Introduction

La question de la valorisation territoriale des productions agricoles, entendue comme l’obtention d’une valeur ajoutée due à la valorisation économique de caractéristiques liées à l’espace d’origine de cette production, se pose aujourd’hui avec acuité aux acteurs des agricultures françaises et européennes concurrencées par les pays à faible coût de production. Dans ce contexte, leur marge de manœuvre est étroite : soit délocaliser la production dans les espaces à coûts avantageux, soit chercher à valoriser les interrelations existantes entre la production et son espace. La forme de valorisation territoriale la plus connue est celle qui associe des caractéristiques intrinsèques d’un produit à son origine géographique. C’est le cas des « produits de terroir »2 et des démarches d’identification par un SIQO3 (AOC/IGP) qui se multiplient en France. Plus généralement, la notion d’indication géographique 4 s’internationalise pour défendre les spécificités territoriales de certains produits agroalimentaires. Or, ces stratégies ne fonctionnent pas pour tous les produits, ni pour tous les territoires considérés.

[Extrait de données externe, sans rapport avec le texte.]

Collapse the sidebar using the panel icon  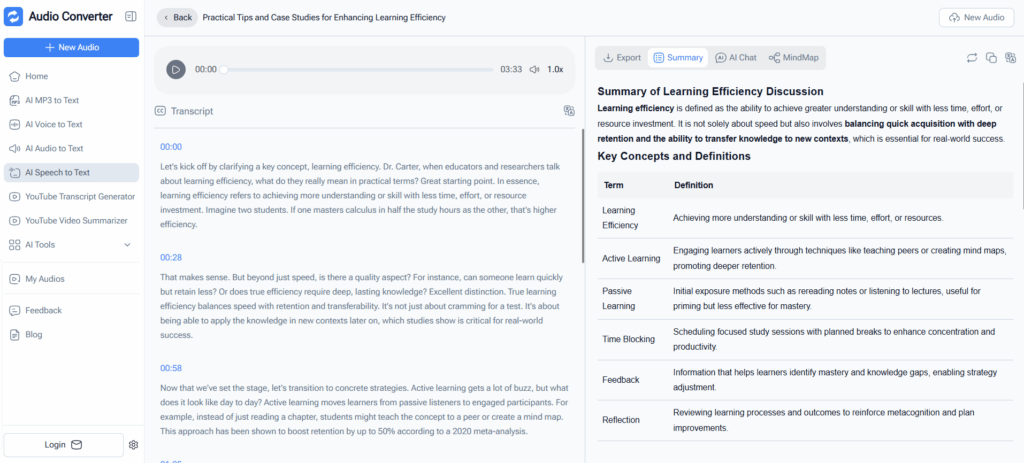point(131,17)
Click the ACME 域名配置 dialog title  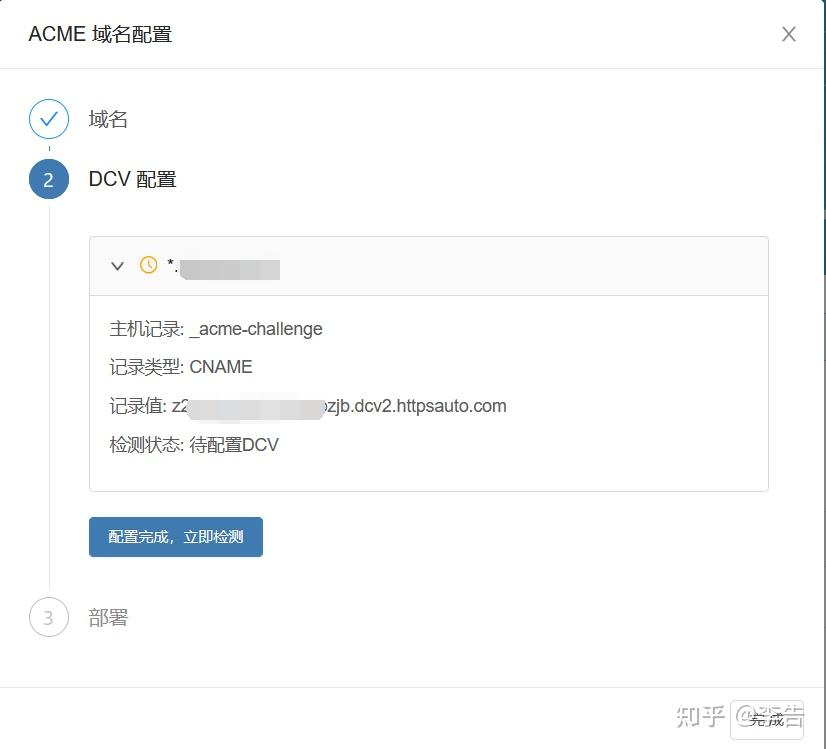[100, 33]
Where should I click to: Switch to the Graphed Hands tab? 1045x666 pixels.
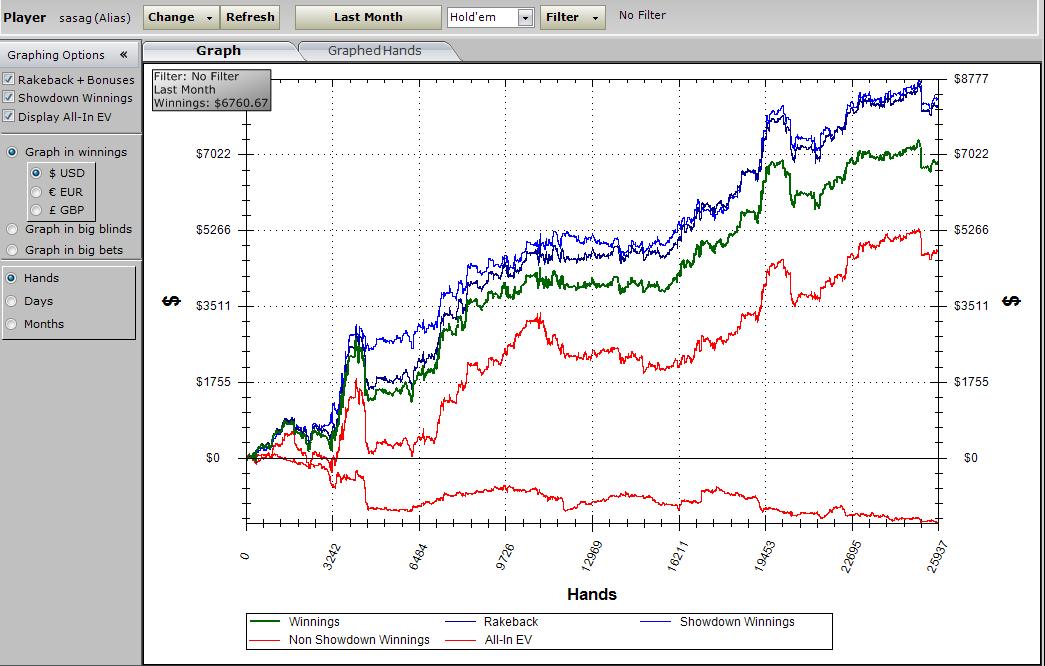[374, 50]
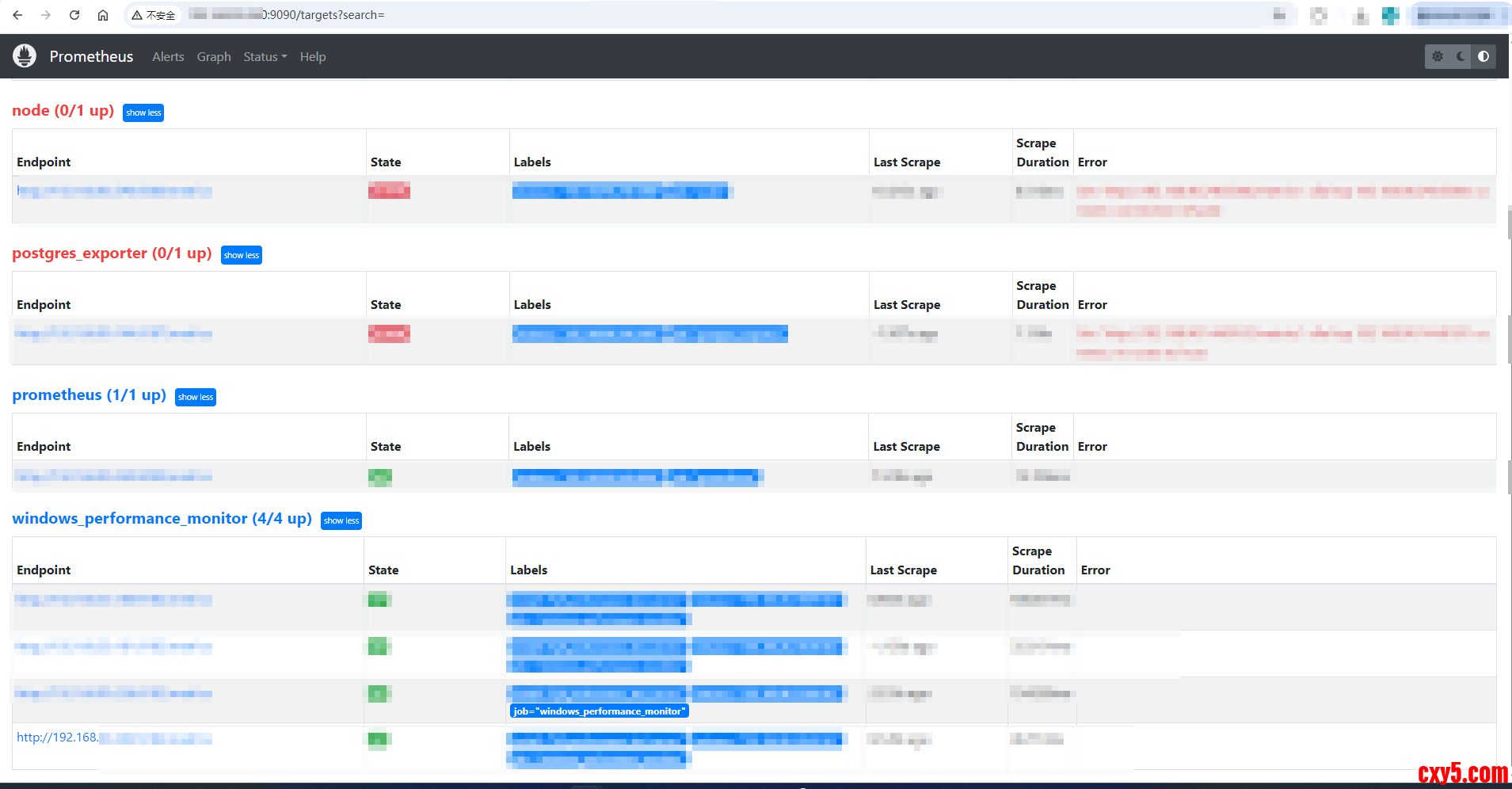Open the Alerts page
This screenshot has width=1512, height=789.
click(x=168, y=57)
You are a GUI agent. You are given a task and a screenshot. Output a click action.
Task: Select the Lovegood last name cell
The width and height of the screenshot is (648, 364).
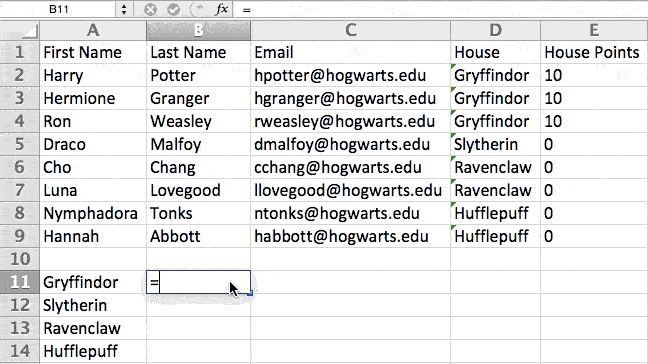[x=198, y=190]
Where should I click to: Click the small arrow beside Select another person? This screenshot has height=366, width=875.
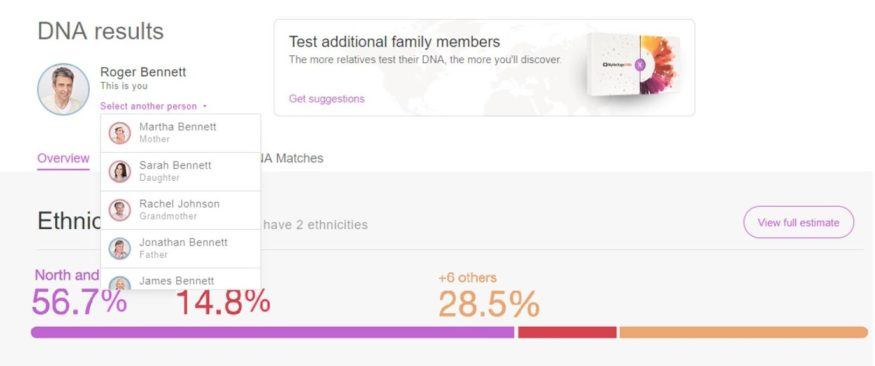point(205,106)
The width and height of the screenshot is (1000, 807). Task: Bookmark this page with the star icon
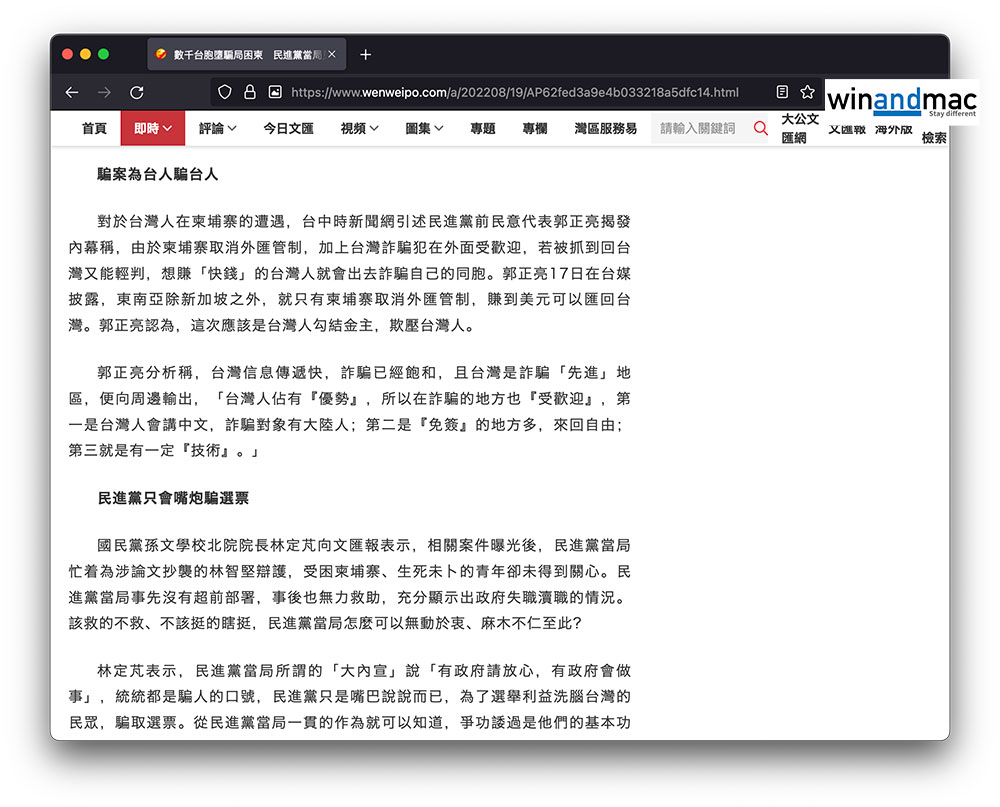coord(807,92)
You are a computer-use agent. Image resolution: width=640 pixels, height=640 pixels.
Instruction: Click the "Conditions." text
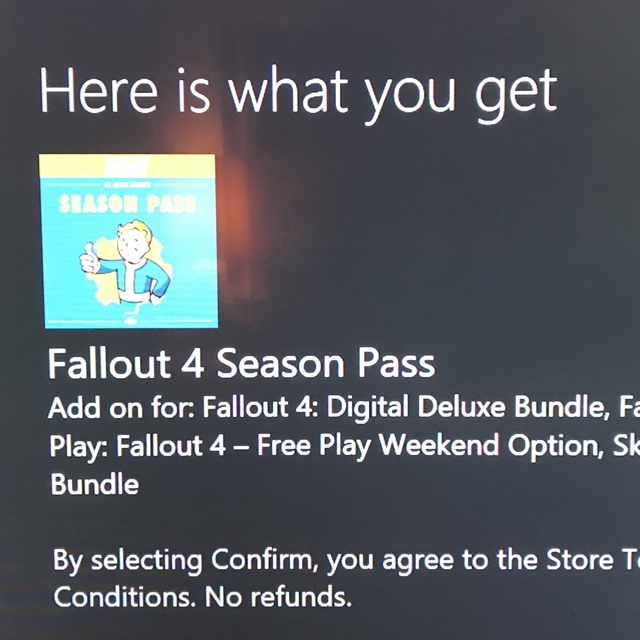pos(124,597)
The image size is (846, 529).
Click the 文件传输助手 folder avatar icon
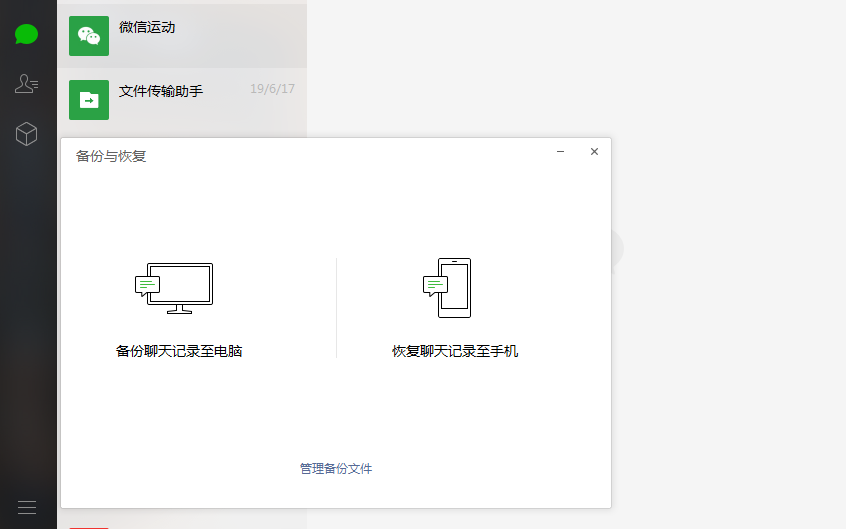point(89,99)
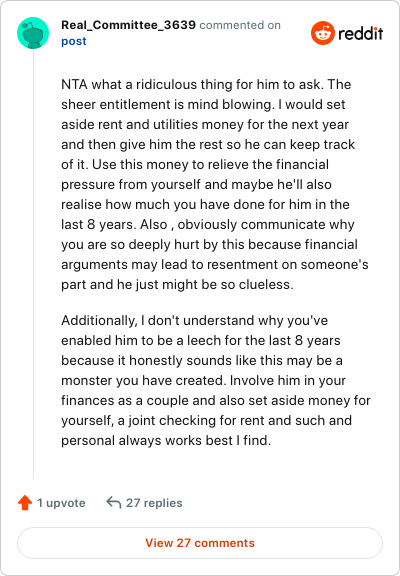
Task: Click the "reddit" wordmark text
Action: tap(360, 33)
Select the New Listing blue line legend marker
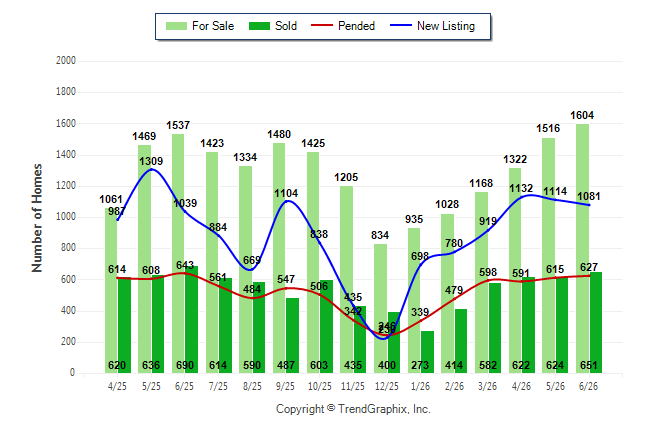646x434 pixels. (x=401, y=26)
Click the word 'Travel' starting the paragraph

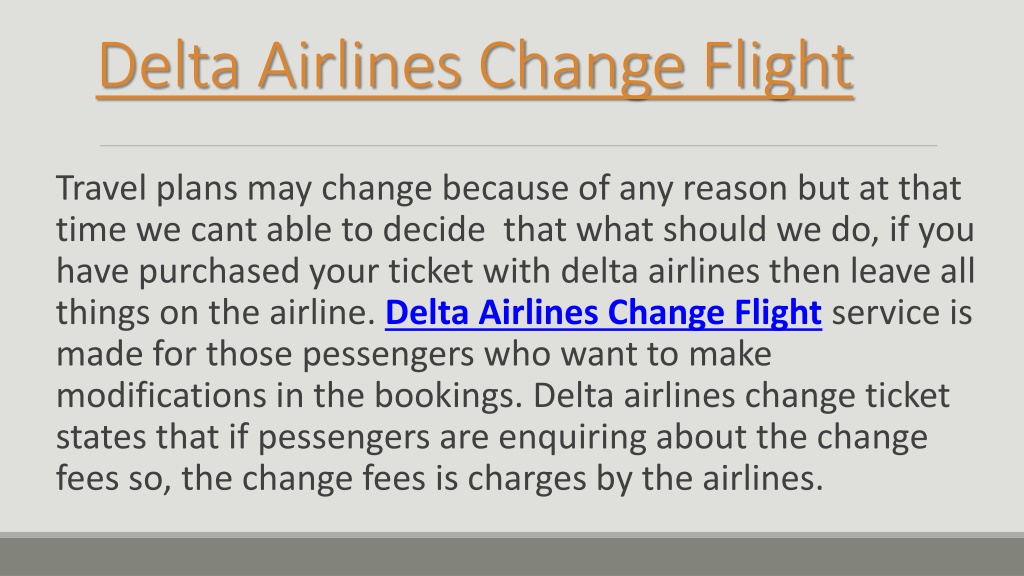point(101,188)
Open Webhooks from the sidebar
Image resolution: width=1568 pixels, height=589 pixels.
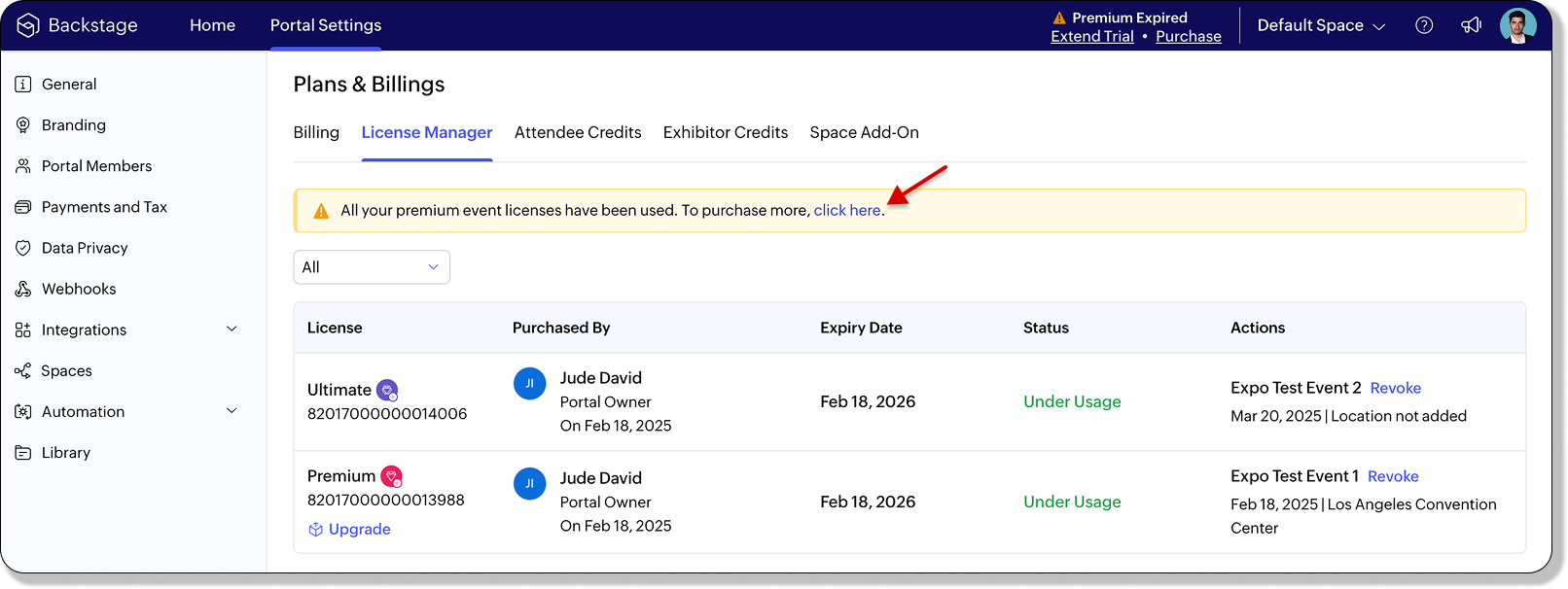(x=79, y=289)
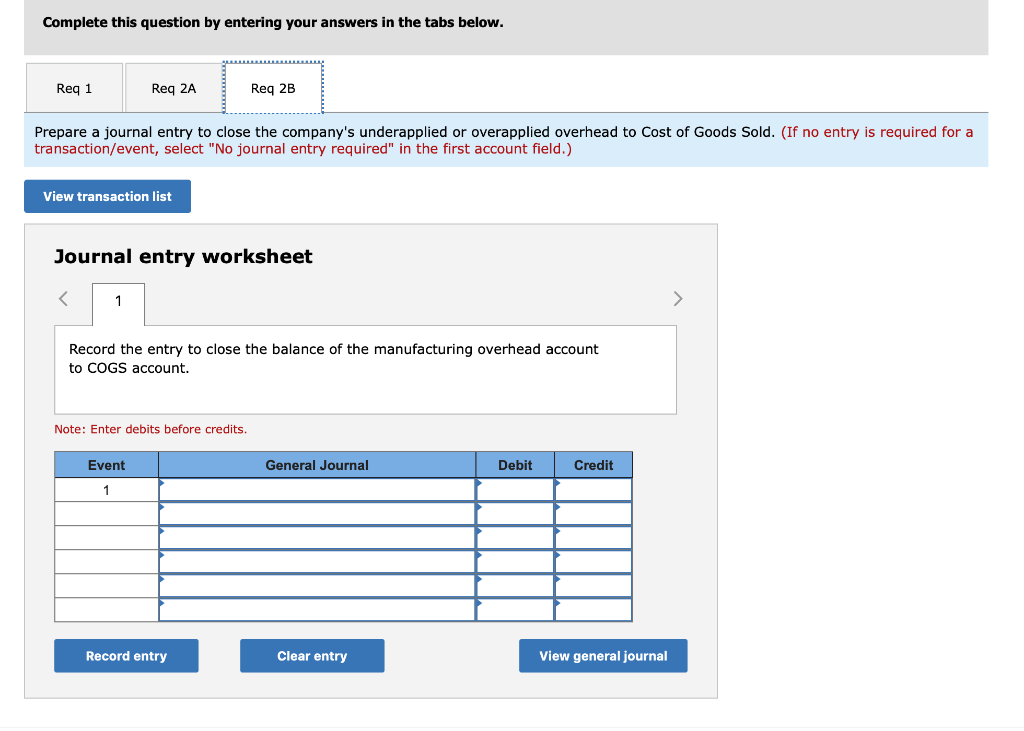The image size is (1024, 731).
Task: Open the View general journal
Action: (602, 655)
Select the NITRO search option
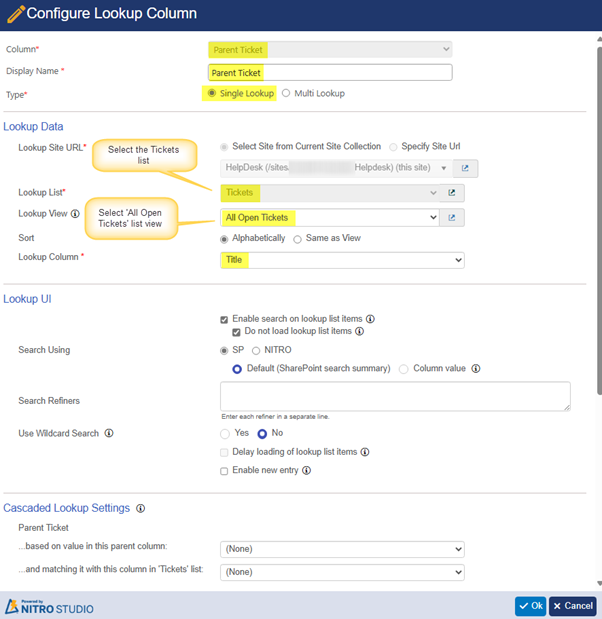The height and width of the screenshot is (619, 602). [256, 350]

Elles sont en effet mal adaptées au cas de l’arboriculture de la Moyenne Vallée du Rhône, qui ne correspond pas aux caractéristiques des produits dits de terroir. C’est une production diversifiée, multi espèces et multi variétés, modernisée, standardisée et située sur un espace de carrefours sans identité territoriale propre. En « crise » depuis 1992, cette activité centenaire, qui a fait la gloire des départements de la Drôme, de l’Ardèche et de l’Isère, est aujourd’hui menacée de disparition : 26% des vergers six espèces ont été arrachés entre 2000 et 20075. Face à la concurrence internationale orchestrée par les groupes de la grande distribution, l’arboriculture de la Moyenne Vallée du Rhône n’est pas assez compétitive. Les vergers sont ainsi délocalisés vers le sud de la France et de l’Europe. Cette agriculture est-elle condamnée à disparaître de son espace d’origine ? Le contexte territorial de ce bassin de production ne peut-il offrir des ressources permettant de mieux valoriser les fruits ? et donc de maintenir une arboriculture économiquement viable dans la Moyenne Vallée du Rhône ?

Dès lors, la question posée ici suppose de dépasser le cadre de réflexion des produits de terroir : qu’en est-il des productions sans spécificité territoriale avérée ? N’étant pas adaptées aux formes de valorisation territoriale connues, sont-elles condamnées à une délocalisation vers des contrées à moindre coût de production, à l’instar de ce que l’on observe dans l’industrie ? L’analyse des liens existants entre une production et son espace géographique ne peut-elle être élargie pour envisager d’autres formes de valorisation territoriale ?

Notes
2.

Le terme de terroir « renvoie à des terres agricoles aux spécificités physiques (composition chimique, exposition, précipitations) précises, contrôlées et modifiées par un long travail humain. Le terroir, notion assez spécifiquement française, est donc conçu comme une coproduction sur la longe durée entre un lieu et le travail de plusieurs générations. » (Alary et al., 2009, p. 663). Les produits de terroir se caractérisent par une typicité liée à leur terroir de production (Casabianca et al., 2005). Néanmoins, ce terme à la mode est souvent employé dans le même sens que produits locaux, produits régionaux, produits traditionnels, authentiques ou artisanaux (Alary et al., 2009, p. 664).

3.

Signe d’Identification de la Qualité et de l’Origine : Appellation d’Origine Contrôlée et Indication Géographique Protégée.

4.

La notion d’indication géographique (IG) est définie par un accord international (TRIPS agreement). Elle identifie un produit qui est originaire du territoire d’un des pays membres du TRIPS agreement, ou d’une région ou d’une localité de ce territoire, et dont une qualité donnée, une réputation ou une autre caractéristique de ce produit est essentiellement attribuable à cette origine géographique. La notion d’IG a fait l’objet d’un programme de recherche européen, visant à identifier et analyser les produits IG dans le monde. A ce propos, voir les résultats des travaux de recherche du réseau Siner-GI, coordonné par Bertil Sylvander, disponibles en ligne sur le site : www.origine-food.org .

5.

Pour les départements de la Drôme, de l’Ardèche et de l’Isère, le verger six espèces représentait 20 502 ha en 2000 pour seulement 15 209 ha en 2007 (agreste, RGA 2000 et enquête verger 2007). Le verger six espèces concerne les abricots, les cerises, les pêches-nectarines, les pommes, les poires et les prunes.